### Instructions to follow
Copy all of the data below without altering a single line.

___ Provided data ___

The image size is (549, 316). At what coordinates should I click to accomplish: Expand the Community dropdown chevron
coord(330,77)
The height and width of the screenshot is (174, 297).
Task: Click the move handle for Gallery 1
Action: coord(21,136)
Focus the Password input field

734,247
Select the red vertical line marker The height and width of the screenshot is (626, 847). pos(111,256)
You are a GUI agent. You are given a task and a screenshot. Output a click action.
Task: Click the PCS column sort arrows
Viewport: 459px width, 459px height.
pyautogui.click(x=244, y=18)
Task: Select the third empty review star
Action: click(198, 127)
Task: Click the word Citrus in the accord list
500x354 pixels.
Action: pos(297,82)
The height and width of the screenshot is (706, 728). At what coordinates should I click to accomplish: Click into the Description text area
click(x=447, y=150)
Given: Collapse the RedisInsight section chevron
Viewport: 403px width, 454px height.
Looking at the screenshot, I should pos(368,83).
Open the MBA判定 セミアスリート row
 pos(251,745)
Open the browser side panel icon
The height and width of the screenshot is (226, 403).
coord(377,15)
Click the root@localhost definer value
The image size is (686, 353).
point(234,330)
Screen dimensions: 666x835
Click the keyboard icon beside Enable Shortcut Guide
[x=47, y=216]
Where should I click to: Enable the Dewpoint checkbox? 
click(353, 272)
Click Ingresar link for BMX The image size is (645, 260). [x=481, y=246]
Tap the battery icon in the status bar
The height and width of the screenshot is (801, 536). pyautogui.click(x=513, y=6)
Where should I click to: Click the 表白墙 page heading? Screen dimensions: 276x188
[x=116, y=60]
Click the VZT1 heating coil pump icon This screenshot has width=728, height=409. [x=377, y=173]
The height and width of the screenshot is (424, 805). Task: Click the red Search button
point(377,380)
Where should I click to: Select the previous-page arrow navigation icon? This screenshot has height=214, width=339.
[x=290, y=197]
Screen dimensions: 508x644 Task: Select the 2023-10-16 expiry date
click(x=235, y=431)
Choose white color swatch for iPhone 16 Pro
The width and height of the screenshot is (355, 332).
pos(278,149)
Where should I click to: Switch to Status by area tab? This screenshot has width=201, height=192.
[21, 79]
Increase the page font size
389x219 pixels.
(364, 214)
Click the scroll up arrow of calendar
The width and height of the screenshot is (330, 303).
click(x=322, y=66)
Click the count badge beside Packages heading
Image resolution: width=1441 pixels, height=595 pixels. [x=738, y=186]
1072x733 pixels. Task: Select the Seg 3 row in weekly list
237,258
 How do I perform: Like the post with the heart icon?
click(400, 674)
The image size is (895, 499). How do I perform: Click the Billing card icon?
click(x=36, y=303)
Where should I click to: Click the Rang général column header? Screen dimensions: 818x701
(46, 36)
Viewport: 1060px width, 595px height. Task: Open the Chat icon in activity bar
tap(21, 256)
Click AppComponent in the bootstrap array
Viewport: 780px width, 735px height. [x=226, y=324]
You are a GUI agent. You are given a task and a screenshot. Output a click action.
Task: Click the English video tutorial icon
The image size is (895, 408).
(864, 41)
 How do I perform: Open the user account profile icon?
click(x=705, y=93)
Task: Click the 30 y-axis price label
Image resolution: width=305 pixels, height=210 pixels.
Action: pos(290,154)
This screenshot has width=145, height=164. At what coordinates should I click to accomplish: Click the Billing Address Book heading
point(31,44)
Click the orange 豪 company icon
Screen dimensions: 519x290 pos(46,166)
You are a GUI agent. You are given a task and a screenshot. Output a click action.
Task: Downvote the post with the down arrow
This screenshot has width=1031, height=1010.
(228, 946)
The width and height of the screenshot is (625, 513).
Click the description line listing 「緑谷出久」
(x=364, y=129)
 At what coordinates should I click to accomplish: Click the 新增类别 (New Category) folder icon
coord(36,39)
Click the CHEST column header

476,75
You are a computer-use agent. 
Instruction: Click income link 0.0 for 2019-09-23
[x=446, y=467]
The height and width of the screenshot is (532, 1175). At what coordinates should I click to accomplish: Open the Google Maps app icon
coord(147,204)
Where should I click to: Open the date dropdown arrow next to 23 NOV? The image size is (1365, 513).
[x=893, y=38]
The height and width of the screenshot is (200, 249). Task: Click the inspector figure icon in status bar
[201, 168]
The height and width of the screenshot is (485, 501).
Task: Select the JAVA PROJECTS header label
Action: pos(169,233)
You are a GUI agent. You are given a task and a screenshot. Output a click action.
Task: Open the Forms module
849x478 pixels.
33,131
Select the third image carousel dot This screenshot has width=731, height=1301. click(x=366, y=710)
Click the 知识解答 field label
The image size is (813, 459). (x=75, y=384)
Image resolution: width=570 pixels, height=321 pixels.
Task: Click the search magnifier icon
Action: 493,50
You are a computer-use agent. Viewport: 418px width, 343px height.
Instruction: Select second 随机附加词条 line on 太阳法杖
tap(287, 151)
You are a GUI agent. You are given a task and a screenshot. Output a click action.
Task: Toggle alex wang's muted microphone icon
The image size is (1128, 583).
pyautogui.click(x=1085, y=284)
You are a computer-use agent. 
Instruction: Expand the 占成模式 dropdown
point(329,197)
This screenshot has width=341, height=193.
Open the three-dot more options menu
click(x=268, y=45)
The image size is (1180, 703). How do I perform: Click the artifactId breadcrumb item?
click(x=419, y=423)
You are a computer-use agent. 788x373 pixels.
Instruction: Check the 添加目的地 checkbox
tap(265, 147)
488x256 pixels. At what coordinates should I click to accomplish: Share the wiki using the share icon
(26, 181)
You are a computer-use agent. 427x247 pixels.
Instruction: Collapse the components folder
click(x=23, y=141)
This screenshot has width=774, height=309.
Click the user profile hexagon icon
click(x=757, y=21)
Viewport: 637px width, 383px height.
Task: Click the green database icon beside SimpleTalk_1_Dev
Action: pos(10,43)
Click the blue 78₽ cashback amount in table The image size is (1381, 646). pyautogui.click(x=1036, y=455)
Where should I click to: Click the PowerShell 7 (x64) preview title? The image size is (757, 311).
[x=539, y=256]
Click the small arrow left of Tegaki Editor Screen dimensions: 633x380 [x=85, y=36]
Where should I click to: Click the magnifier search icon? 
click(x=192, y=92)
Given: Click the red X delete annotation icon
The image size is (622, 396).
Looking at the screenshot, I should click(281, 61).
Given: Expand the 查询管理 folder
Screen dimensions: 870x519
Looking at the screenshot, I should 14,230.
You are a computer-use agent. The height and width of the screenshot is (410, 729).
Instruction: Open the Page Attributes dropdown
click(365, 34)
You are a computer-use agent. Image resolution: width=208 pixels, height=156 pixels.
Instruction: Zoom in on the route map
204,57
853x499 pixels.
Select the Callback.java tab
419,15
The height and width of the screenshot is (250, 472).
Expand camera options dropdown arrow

___

### Exercise result
The image size is (549, 316). At what coordinates should I click to accomplish: Expand the Community dropdown chevron
coord(330,77)
The height and width of the screenshot is (174, 297).
Task: Click the move handle for Gallery 1
Action: coord(21,136)
Focus the Password input field

734,247
Select the red vertical line marker The height and width of the screenshot is (626, 847). pos(111,256)
You are a GUI agent. You are given a task and a screenshot. Output a click action.
Task: Click the PCS column sort arrows
Viewport: 459px width, 459px height.
pyautogui.click(x=244, y=18)
Task: Select the third empty review star
Action: click(198, 127)
Task: Click the word Citrus in the accord list
500x354 pixels.
Action: pos(297,82)
The height and width of the screenshot is (706, 728). At what coordinates should I click to accomplish: Click into the Description text area
click(x=447, y=150)
Given: Collapse the RedisInsight section chevron
Viewport: 403px width, 454px height.
Looking at the screenshot, I should pos(368,83).
Open the MBA判定 セミアスリート row
 pos(251,745)
Open the browser side panel icon
The height and width of the screenshot is (226, 403).
coord(377,15)
Click the root@localhost definer value
The image size is (686, 353).
point(234,330)
Screen dimensions: 666x835
Click the keyboard icon beside Enable Shortcut Guide
[x=47, y=216]
Where should I click to: Enable the Dewpoint checkbox? 
click(353, 272)
Click Ingresar link for BMX The image size is (645, 260). [x=481, y=246]
Tap the battery icon in the status bar
The height and width of the screenshot is (801, 536). pyautogui.click(x=513, y=6)
Where should I click to: Click the 表白墙 page heading? Screen dimensions: 276x188
[x=116, y=60]
Click the VZT1 heating coil pump icon This screenshot has width=728, height=409. [x=377, y=173]
The height and width of the screenshot is (424, 805). Task: Click the red Search button
point(377,380)
Where should I click to: Select the previous-page arrow navigation icon? This screenshot has height=214, width=339.
[x=290, y=197]
Screen dimensions: 508x644 Task: Select the 2023-10-16 expiry date
click(x=235, y=431)
Choose white color swatch for iPhone 16 Pro
The width and height of the screenshot is (355, 332).
pos(278,149)
Where should I click to: Switch to Status by area tab? This screenshot has width=201, height=192.
[21, 79]
Increase the page font size
389x219 pixels.
(364, 214)
Click the scroll up arrow of calendar
The width and height of the screenshot is (330, 303).
click(x=322, y=66)
Click the count badge beside Packages heading
Image resolution: width=1441 pixels, height=595 pixels. [x=738, y=186]
1072x733 pixels. Task: Select the Seg 3 row in weekly list
237,258
 How do I perform: Like the post with the heart icon?
click(400, 674)
The image size is (895, 499). How do I perform: Click the Billing card icon?
click(x=36, y=303)
Where should I click to: Click the Rang général column header? Screen dimensions: 818x701
(46, 36)
Viewport: 1060px width, 595px height. Task: Open the Chat icon in activity bar
tap(21, 256)
Click AppComponent in the bootstrap array
Viewport: 780px width, 735px height. [x=226, y=324]
You are a GUI agent. You are given a task and a screenshot. Output a click action.
Task: Click the English video tutorial icon
The image size is (895, 408).
(864, 41)
 How do I perform: Open the user account profile icon?
click(x=705, y=93)
Task: Click the 30 y-axis price label
Image resolution: width=305 pixels, height=210 pixels.
Action: pos(290,154)
This screenshot has width=145, height=164. At what coordinates should I click to accomplish: Click the Billing Address Book heading
point(31,44)
Click the orange 豪 company icon
Screen dimensions: 519x290 pos(46,166)
You are a GUI agent. You are given a task and a screenshot. Output a click action.
Task: Downvote the post with the down arrow
This screenshot has width=1031, height=1010.
(228, 946)
The width and height of the screenshot is (625, 513).
Click the description line listing 「緑谷出久」
(x=364, y=129)
 At what coordinates should I click to accomplish: Click the 新增类别 (New Category) folder icon
coord(36,39)
Click the CHEST column header

476,75
You are a computer-use agent. 
Instruction: Click income link 0.0 for 2019-09-23
[x=446, y=467]
The height and width of the screenshot is (532, 1175). At what coordinates should I click to accomplish: Open the Google Maps app icon
coord(147,204)
Where should I click to: Open the date dropdown arrow next to 23 NOV? The image size is (1365, 513).
[x=893, y=38]
The height and width of the screenshot is (200, 249). Task: Click the inspector figure icon in status bar
[201, 168]
The height and width of the screenshot is (485, 501).
Task: Select the JAVA PROJECTS header label
Action: pos(169,233)
You are a GUI agent. You are given a task and a screenshot. Output a click action.
Task: Open the Forms module
849x478 pixels.
33,131
Select the third image carousel dot This screenshot has width=731, height=1301. click(x=366, y=710)
Click the 知识解答 field label
The image size is (813, 459). (x=75, y=384)
Image resolution: width=570 pixels, height=321 pixels.
Task: Click the search magnifier icon
Action: 493,50
You are a computer-use agent. Viewport: 418px width, 343px height.
Instruction: Select second 随机附加词条 line on 太阳法杖
tap(287, 151)
You are a GUI agent. You are given a task and a screenshot. Output a click action.
Task: Toggle alex wang's muted microphone icon
The image size is (1128, 583).
pyautogui.click(x=1085, y=284)
You are a computer-use agent. 
Instruction: Expand the 占成模式 dropdown
point(329,197)
This screenshot has width=341, height=193.
Open the three-dot more options menu
click(x=268, y=45)
The image size is (1180, 703). How do I perform: Click the artifactId breadcrumb item?
click(x=419, y=423)
You are a computer-use agent. 788x373 pixels.
Instruction: Check the 添加目的地 checkbox
tap(265, 147)
488x256 pixels. At what coordinates should I click to accomplish: Share the wiki using the share icon
(26, 181)
You are a computer-use agent. 427x247 pixels.
Instruction: Collapse the components folder
click(x=23, y=141)
This screenshot has width=774, height=309.
Click the user profile hexagon icon
click(x=757, y=21)
Viewport: 637px width, 383px height.
Task: Click the green database icon beside SimpleTalk_1_Dev
Action: pos(10,43)
Click the blue 78₽ cashback amount in table The image size is (1381, 646). pyautogui.click(x=1036, y=455)
Where should I click to: Click the PowerShell 7 (x64) preview title? The image size is (757, 311).
[x=539, y=256]
Click the small arrow left of Tegaki Editor Screen dimensions: 633x380 [x=85, y=36]
Where should I click to: Click the magnifier search icon? 
click(x=192, y=92)
Given: Click the red X delete annotation icon
The image size is (622, 396).
Looking at the screenshot, I should click(281, 61).
Given: Expand the 查询管理 folder
Screen dimensions: 870x519
Looking at the screenshot, I should 14,230.
You are a computer-use agent. The height and width of the screenshot is (410, 729).
Instruction: Open the Page Attributes dropdown
click(365, 34)
You are a computer-use agent. Image resolution: width=208 pixels, height=156 pixels.
Instruction: Zoom in on the route map
204,57
853x499 pixels.
Select the Callback.java tab
419,15
The height and width of the screenshot is (250, 472).
Expand camera options dropdown arrow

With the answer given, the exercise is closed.